Dari rasa pudar asa itu, ia menjadi salah satu superstar gerak terbesar di Amerika. Dalam dunia tinju, ia mempunyai segudang prestasi di status berat dalam sejarah dibanding para petinju lain.

Debut perdana jadi kelas terbang dilakoni era usianya masih 16 tahun, yakni pada 22 Januari 1995. Aksi dan mesam-mesem kekanak-kanakannya membuat Pacquiao menjelma salah satu petinju favorit warga Filipina.

Pada Desember tahun 1998, ia memenangkan gelar besar pertamanya, bagian terbang Dewan Tinju Dunia (WBC), mengalahkan Chatchai Sasakul dari Thailand.

Kebangkitannya dari kemiskinan ke puncak olahraga, membuat Pacquiao menjadi sosok penting pada mata publik Filipina.

Para fan senang menyentuh lengan Pacquiao atau mengelapkan jari ke lengan baju yang dikenakan idolanya itu, seolah-olah dia merupakan tokoh agama atau patung wali yang hidup dan bernafas.

Menurut ketua Top Rank Bob Arum pada 2009, Pacquiao kerap menghabiskan banyak uangnya untuk membantu orang-orang.

“Dan sungguh asing biasa bagaimana orang-orang menanggapinya, ” tutur Arum.

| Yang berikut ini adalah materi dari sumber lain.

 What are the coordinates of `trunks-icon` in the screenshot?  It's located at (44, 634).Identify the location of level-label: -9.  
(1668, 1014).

Dia menjadi idola sekaligus kekuatan pemersatu di Filipina. Popularitasnya tak bisa dipandang sebelah mata, sehingga dukungan komersial, film, acara televisi, CD dan fotonya di Prangko mengalir untuknya.

Pacquiao Bertabur Penghargaan

BACA HALAMAN BERIKUTNYA

Comments are closed, but trackbacks and pingbacks are open.